Lady Vengeance by Juliette Has a Gun                      100ml EDP for $120 from Luckyscent

Notes: Bulgarian rose, vanilla, patchouli, lavender, Iso E super and musk.

It opens as a strong and soapy Bulgarian Rose. It’s like a rose-scented bath product but maybe that’s just my skin chemistry. It’s light, musky and feminine. It’s a dry and powdery rose whereas I prefer the wet and fresh rose fragrances. I can actually smell hints of lavender and Iso E super but I don’t get much vanilla.

It definitely has a darker aspect but in a transparent way – it’s not mysterious but rather simple. The patchouli darkens it a bit and adds a hint of earthy spice whilst the Iso-E adds a slight woody velvet aspect. It’s not what I pictured this perfume to be. I thought it would have that femme fatale, mysterious dark secrets, tall women in a red cocktail dress with a gun aspect. Instead it smells like a demure, mature and modest lady with well kept secrets.

Sillage is average but it only lasted about two hours on me. I really like the Juliette Has a Gun bottles and branding but this perfume, despite having notes I love, let me down. 5.5/10.

Gothic I by Loree Rodkin Review

Gothic I by Loree Rodkin                                  50ml EDP for $140 USD from Luckyscent

Notes: Vanilla pod, Madagascar vanilla, spice accord, Tunisian patchouli and Indian patchouli.

The description on Lucky Scent does it justice “A moody vanilla shrouded in a mist of light woods and patchouli. Sensuous and unrepentant. We picture long hair whipping in the wind, a search by candlelight and a man driven half mad by love. Still, for all of its gorgeous drama, we could wear this everyday. It has the luxuriant skin-caressing softness of a vintage silk velvet cape. Worn over nothing. Voluptuous and mesmerizing.”

It opens with a deep and velvety vanilla, backed up by a dark patchouli and smoky spices. I really like the vanilla in this, it’s warm and full-bodied. The Patchouli is a strong force, dirty and earthy. Gothic I flickers like a candle between the Patchouli and the Vanilla – some reviewers have mentioned this might have to do with temperature; that the vanilla is more prominent in cooler temperatures and the patchouli is more prominent warmer temperatures.
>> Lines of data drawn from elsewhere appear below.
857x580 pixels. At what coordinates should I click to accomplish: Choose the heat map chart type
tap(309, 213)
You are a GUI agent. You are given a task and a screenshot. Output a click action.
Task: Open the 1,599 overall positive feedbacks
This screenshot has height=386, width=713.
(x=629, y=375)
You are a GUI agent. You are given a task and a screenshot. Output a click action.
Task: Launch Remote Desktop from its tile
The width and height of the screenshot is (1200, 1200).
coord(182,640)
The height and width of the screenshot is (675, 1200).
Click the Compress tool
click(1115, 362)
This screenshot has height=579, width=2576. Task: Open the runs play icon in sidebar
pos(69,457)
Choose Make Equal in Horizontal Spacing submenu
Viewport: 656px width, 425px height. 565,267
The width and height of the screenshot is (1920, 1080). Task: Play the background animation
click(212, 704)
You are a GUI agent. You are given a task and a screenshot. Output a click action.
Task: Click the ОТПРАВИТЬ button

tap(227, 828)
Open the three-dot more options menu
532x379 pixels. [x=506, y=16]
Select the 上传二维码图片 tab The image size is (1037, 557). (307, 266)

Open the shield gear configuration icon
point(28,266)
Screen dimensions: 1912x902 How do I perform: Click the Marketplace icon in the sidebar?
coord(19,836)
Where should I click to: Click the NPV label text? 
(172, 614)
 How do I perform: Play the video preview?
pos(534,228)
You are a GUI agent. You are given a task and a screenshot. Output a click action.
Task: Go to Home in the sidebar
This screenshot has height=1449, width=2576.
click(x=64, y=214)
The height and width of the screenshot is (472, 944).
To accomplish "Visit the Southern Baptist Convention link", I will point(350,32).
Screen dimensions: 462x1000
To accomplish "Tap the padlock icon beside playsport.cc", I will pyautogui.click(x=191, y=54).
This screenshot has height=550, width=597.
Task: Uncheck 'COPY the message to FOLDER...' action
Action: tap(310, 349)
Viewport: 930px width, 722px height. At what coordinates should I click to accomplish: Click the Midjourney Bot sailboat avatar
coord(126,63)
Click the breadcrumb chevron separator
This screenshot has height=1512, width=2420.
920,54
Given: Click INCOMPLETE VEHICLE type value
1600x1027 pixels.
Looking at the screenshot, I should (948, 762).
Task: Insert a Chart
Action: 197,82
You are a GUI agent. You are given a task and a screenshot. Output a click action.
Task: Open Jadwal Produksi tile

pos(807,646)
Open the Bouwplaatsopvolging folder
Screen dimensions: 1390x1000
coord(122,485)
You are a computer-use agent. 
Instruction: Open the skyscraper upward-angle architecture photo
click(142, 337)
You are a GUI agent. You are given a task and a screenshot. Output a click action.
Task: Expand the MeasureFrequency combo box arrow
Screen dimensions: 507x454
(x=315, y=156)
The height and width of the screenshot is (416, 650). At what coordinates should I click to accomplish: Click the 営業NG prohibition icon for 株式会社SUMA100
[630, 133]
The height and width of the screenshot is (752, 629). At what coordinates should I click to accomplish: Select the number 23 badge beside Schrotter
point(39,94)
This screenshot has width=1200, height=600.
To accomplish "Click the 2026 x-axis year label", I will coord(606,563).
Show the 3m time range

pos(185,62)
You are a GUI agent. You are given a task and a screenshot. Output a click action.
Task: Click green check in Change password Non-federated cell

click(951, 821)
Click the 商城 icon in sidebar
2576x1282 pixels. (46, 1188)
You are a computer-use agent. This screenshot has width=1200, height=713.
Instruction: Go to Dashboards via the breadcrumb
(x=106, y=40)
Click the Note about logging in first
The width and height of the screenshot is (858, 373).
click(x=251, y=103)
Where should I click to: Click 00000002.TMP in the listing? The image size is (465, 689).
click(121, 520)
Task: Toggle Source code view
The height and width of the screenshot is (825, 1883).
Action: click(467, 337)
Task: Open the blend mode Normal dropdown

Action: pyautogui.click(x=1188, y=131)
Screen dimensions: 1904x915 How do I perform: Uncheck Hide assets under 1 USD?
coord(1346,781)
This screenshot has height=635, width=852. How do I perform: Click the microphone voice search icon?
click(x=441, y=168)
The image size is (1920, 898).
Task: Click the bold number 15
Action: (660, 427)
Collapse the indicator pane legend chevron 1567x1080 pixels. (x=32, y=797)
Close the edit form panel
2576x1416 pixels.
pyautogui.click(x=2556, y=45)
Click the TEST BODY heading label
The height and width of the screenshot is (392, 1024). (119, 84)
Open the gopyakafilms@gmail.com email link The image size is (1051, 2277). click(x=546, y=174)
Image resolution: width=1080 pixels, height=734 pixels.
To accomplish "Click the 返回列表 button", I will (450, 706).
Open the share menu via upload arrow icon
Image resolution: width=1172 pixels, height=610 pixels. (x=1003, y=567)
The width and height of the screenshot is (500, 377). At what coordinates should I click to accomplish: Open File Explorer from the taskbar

It’s very complex and well blended.

This is rich, luxurious, silky, seductive, mysterious, dark and dramatic. However, at times, I’m sure some people will find it medicinal or too incensey. This perfume is quite powerful and not for the light-hearted but it’s not at all too much for me. It’s reminds me of things like Phantom of the Opera and Sarah Brightman – both of which I love.

I believe you’d have to be a certain type of person to pull Gothic I off which, at times, I am so I’m probably going to have to buy a full bottle of this. It’s my dark secret. Some people have said this is really sweet but I find it actually suits it’s name, gothic, with only a touch of vanillac and patchouli-esque sweetness. It’s a definitely a night perfume and I’d keep it away from the office. It’s more suited to colder seasons and smells like an alternative shop. Both the sillage and longevity are medium on me. 8/10.